Data entries:
┄┄┄┄┄┄┄┄┄┄

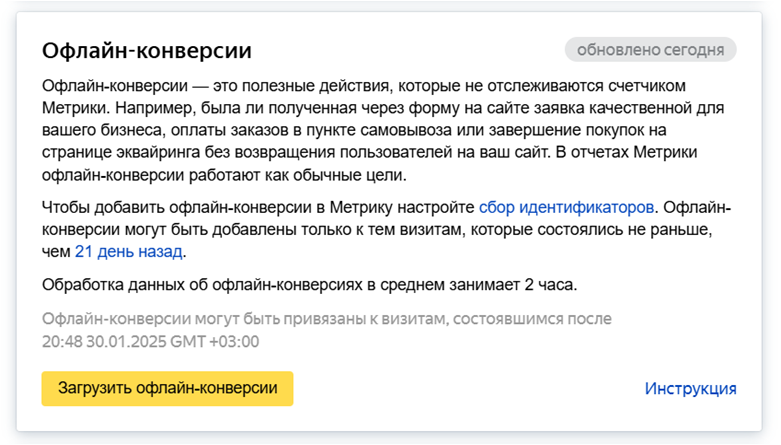Select the Офлайн-конверсии card heading

(x=147, y=50)
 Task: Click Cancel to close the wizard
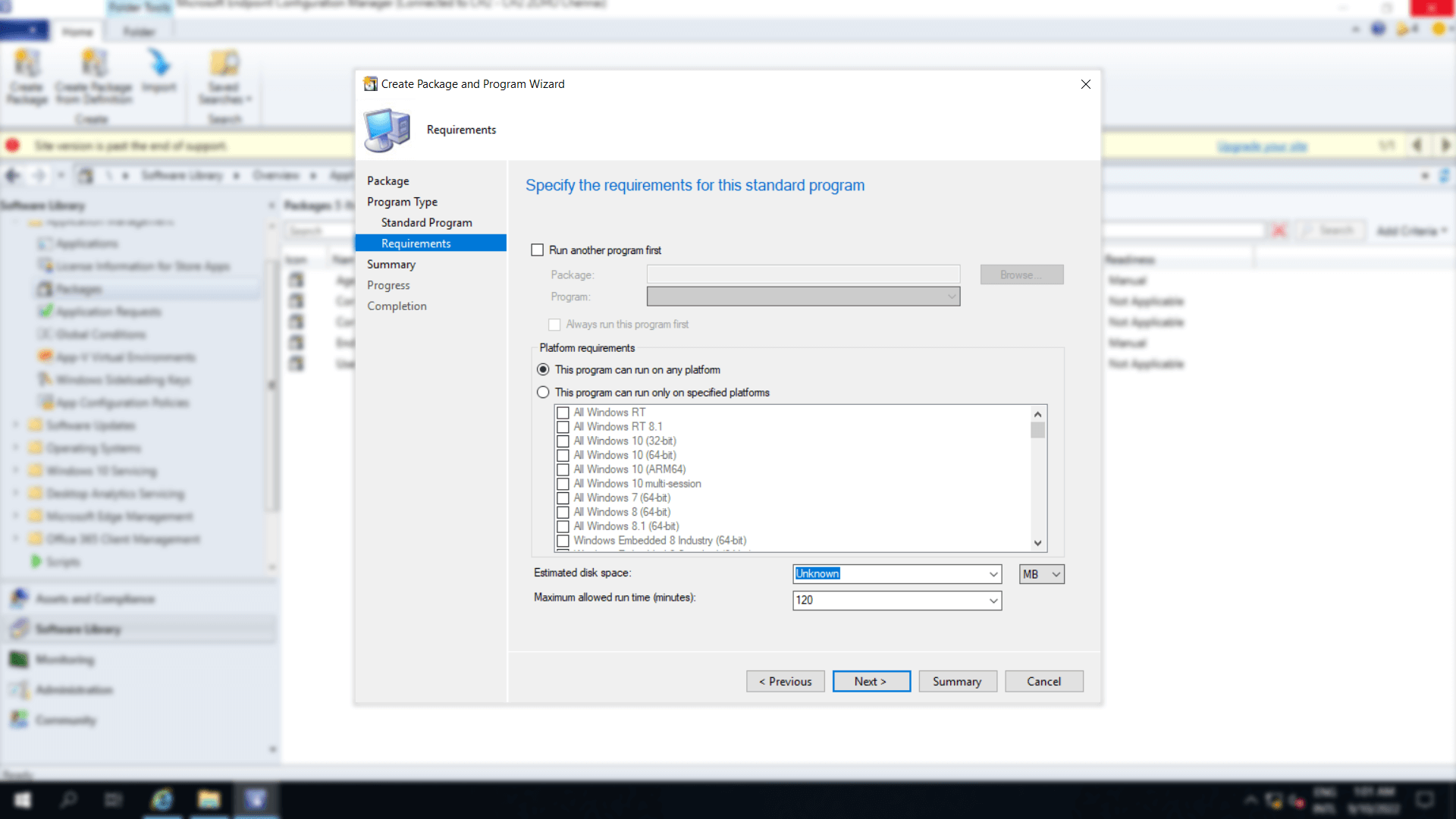(1043, 681)
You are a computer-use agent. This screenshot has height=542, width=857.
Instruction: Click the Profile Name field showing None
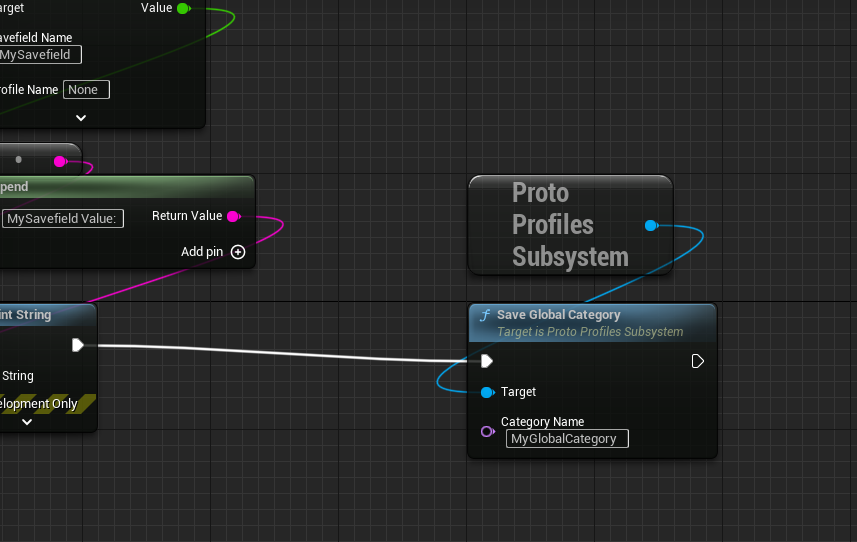click(x=86, y=90)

┄┄┄┄┄┄┄┄┄┄

Exercise goal =>
Copy every one of the rows above line for line, leaving out the pictures.

Solution =>
Select the Офлайн-конверсии card heading

(x=147, y=50)
 Task: Click Cancel to close the wizard
(1043, 681)
You are a computer-use agent. This screenshot has height=542, width=857.
Instruction: Click the Profile Name field showing None
click(x=86, y=90)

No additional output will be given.